Just within the Tarot deck lurks a poster child for astrologers. It’s an inspirational icon for the highest aspect of what we do — and a warning of the dangers inherent in it.
Our poster child is the Magician, the second card in the soul journey depicted in the Major Arcana. This nominee may come as a surprise. Some of you may have been expecting the High Priestess, which symbolizes intuition and mysteries and arcane knowledge, as well as the darker possibilities of manipulation. Or you might have been thinking of the Hierophant, which can represent the spokesperson for a system of knowledge or beliefs and all the conventions, judgments and rigidity that can go along with hierarchies. Both images do have their applicability, but what the Magician does sums up our work even more clearly and succinctly.
One particular aspect of its being speaks most to astrologers: its role as conduit. In the Rider-Waite deck and ones that follow its imagery, the Magician stands behind a pentacle, a cup, a rod, and a sword. These are the four suits of the Tarot deck, and their collective appearance suggests that the Magician has the full spectrum of worldly tools at his disposal. Instead of directly interacting with them, though, the figure is in a stance of summoning. His right hand is stretched up high, holding a double-terminated wand that points to the heavens and the earth. His left hand is extended downward, with the index finger pointing to the ground. The card catches him in the act of drawing energy from on high and channeling it to the earth.
Whether you look at this as focusing intention, or gaining clarity, or directly summoning power, he is pulling a force from outside his conscious mind and sending it to the mundane world. And what I see him doing is calling down the force that will pull together all his worldly tools. In a sense, he is powering them up.
His action is not far from what we do when we interpret astrological data. Training, systems of interpretation, computer programs, and techniques are our equivalents of the four Tarot suits, the tools that we have before us as we approach a chart. And when we put these tools in motion, we have the potential to call upon something bigger or greater than our conscious mind as we reach conclusions, make observations and pass on information.

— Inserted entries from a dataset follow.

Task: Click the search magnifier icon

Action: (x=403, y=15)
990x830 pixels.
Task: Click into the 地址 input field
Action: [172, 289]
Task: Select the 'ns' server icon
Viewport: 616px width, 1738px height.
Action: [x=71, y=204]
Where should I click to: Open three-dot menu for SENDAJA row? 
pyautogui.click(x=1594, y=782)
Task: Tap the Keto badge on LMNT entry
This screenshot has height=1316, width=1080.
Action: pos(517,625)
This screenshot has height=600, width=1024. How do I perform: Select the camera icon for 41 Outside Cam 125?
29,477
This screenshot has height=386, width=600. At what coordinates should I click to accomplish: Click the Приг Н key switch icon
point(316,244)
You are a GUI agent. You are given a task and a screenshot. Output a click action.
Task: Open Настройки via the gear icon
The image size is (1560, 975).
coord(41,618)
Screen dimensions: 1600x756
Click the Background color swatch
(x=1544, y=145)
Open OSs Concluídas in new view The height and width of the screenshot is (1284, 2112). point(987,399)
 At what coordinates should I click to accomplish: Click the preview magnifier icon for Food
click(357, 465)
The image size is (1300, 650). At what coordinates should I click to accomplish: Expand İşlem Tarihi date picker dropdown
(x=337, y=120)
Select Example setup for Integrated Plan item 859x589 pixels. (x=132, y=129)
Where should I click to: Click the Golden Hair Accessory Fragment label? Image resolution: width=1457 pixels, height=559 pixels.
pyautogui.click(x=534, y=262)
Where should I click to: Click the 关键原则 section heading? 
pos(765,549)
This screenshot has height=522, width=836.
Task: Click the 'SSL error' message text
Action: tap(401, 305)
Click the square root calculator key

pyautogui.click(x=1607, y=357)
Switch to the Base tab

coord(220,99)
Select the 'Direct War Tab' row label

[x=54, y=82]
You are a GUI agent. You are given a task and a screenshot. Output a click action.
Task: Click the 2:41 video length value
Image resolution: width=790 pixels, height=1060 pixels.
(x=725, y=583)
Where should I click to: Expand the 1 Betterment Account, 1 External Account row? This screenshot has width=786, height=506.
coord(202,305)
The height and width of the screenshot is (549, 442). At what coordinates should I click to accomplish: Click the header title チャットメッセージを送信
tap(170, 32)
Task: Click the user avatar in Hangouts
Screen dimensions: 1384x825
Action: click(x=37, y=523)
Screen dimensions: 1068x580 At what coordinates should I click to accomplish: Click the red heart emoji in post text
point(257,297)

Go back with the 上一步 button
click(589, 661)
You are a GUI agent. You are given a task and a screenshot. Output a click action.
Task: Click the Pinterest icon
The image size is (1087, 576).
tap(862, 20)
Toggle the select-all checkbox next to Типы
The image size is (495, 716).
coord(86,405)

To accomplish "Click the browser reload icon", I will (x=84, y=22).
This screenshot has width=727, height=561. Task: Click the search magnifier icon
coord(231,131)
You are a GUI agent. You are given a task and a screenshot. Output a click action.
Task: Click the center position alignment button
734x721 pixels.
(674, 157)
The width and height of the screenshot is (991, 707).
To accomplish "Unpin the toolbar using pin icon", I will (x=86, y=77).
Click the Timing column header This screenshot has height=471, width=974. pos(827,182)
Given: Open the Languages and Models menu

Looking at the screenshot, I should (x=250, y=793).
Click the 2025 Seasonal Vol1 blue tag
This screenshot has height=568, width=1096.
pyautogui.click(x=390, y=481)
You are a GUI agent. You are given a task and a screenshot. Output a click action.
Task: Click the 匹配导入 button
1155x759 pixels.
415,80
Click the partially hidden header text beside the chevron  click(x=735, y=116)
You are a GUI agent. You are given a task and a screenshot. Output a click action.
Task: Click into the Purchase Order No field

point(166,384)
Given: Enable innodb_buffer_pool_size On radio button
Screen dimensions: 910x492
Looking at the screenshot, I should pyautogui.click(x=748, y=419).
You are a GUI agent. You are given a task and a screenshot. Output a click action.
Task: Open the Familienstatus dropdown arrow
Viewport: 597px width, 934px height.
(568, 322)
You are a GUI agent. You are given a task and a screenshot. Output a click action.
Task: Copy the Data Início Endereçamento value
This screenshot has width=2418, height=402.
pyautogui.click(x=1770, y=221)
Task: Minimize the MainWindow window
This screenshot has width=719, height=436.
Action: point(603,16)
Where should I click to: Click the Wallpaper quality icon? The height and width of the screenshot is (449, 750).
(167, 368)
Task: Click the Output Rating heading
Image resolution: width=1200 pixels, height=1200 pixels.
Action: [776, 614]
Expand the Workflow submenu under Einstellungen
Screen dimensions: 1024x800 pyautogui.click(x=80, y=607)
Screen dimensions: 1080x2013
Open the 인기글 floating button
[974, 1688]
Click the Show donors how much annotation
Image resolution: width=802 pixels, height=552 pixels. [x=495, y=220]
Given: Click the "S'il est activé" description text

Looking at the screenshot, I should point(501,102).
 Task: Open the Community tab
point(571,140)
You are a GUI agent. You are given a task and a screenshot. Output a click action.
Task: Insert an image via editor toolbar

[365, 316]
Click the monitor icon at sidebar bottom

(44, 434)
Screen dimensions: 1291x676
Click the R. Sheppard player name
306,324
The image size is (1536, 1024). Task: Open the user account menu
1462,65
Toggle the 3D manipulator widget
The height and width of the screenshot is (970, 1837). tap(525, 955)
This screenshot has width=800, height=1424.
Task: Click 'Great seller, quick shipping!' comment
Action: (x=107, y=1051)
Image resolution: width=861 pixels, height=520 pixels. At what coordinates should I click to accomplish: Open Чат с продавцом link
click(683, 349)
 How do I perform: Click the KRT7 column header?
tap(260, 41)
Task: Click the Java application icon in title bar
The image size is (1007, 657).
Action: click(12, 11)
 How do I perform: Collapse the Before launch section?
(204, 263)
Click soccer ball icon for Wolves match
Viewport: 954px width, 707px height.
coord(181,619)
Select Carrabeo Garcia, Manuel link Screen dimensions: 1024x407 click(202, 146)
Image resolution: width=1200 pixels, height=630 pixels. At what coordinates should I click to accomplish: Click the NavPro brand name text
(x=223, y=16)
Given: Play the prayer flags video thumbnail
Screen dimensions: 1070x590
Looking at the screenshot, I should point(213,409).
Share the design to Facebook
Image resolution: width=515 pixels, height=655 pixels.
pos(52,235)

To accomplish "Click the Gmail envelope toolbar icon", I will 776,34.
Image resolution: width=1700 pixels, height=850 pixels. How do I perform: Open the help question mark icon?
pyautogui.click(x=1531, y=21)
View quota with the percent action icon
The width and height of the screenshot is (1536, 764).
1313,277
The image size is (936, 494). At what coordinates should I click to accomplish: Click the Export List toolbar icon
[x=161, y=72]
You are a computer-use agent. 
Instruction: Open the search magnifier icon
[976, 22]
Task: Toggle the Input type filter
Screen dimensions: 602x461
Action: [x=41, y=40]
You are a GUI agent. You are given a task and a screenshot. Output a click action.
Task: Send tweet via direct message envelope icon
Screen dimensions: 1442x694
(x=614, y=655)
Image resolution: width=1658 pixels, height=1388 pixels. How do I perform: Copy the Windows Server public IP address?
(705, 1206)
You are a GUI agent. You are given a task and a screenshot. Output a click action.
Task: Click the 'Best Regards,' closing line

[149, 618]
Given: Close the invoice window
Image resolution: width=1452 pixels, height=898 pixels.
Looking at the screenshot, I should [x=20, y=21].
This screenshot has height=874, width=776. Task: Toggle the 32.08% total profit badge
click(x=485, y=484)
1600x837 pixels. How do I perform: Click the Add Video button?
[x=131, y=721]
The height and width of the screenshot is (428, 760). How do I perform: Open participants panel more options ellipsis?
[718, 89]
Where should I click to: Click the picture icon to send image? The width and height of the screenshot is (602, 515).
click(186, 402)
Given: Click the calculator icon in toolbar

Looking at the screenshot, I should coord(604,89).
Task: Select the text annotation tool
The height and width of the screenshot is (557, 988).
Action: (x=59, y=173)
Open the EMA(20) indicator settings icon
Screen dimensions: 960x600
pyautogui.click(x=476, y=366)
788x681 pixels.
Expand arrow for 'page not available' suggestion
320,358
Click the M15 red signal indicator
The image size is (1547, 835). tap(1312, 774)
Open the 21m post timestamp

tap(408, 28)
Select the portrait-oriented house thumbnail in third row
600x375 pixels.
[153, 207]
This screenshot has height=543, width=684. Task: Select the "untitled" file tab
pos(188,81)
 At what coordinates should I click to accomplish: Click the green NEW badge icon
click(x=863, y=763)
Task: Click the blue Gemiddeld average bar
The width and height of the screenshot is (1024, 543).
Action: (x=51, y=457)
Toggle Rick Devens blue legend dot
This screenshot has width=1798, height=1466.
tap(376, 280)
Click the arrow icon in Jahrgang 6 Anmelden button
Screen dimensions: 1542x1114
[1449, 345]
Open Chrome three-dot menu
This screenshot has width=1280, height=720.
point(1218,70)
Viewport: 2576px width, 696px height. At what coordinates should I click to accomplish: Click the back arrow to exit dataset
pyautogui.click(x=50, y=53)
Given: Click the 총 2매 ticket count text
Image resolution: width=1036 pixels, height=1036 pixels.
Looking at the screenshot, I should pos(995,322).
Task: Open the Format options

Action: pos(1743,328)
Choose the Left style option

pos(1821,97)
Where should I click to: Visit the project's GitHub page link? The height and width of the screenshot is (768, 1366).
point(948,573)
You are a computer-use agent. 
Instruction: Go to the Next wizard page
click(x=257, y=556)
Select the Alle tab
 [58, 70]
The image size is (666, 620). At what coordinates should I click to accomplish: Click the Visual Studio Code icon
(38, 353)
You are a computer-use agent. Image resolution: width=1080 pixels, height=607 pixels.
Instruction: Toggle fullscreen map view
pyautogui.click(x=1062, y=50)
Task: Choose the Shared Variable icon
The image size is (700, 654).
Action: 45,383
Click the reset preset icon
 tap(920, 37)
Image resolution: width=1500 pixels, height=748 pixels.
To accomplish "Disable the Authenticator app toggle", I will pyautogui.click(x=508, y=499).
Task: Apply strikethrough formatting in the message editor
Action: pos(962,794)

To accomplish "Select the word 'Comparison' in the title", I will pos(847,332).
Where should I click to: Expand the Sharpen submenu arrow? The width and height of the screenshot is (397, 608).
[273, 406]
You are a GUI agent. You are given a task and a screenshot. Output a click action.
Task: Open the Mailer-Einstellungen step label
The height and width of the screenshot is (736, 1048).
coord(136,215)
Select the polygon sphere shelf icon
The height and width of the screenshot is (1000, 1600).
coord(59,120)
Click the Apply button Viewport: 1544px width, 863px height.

I am not proposing that we always access the highest possible information in any situation, nor that we are in any way speakers of divine will. We certainly use our own individual schooling, experiences, frames of reference, biases and filters as we analyze and synthesize planetary influences. We run into danger, though, if we start seeing ourselves as the source of, instead of an interpreter or conduit for, the information that we pass on to clients. When this happens, we’re acting out the negative end of the Magician.
One of my first astrology teachers, Kimberley McSherry of the Houston Institute of Astrology, warned of the dangers of what she called “playing the Magician,” and the concept has proved to be a helpful professional guideline. Confusing ourselves with the source of information can make us think that we know more (and better!) about a life, based on a chart, than the person who has been living out its energies. And that kind of thinking leads all too easily to trying to impose our will onto clients, to discount or simply not hear feedback that isn’t consistent with our authoritative view, and to lose our effectiveness as counselors.
Early in my training I ran into two textbook cases of adherents to the Magician’s dark side. I experienced both the frustration and the visceral impact of hearing authoritative, fatalistic pronouncements, and having the would-be voice of truth become more sonorous and insistent when I raised anything that questioned or contradicted its view of my life. Because I had come to each as a client, both insisted on payment for the experiences. At the time, I didn’t feel that I got much for the charges (particularly from the one who’d spent three-fourths of the reading working from a chart with the wrong ascendant, blamed the computer when I finally got her to see the mistake, and then refused to make up the time). In retrospect, though, the what-not-to-do lessons these two people gave me have made up for the exchange many times over. They unintentionally bolstered my respect and appreciation for the archetype of the Magician, and especially for the dangers when one goes bad.
If you’d like to lock in the concept of the Magician as conduit, try an exercise I use with beginning Tarot students. In light meditation, hold up your right hand, pull energy down through it and shoot it out your left. I’ve never had a student not feel it. Without fail, they report a physical sensation of something running down their hand and arm, across their shoulders, down the left arm and out that hand.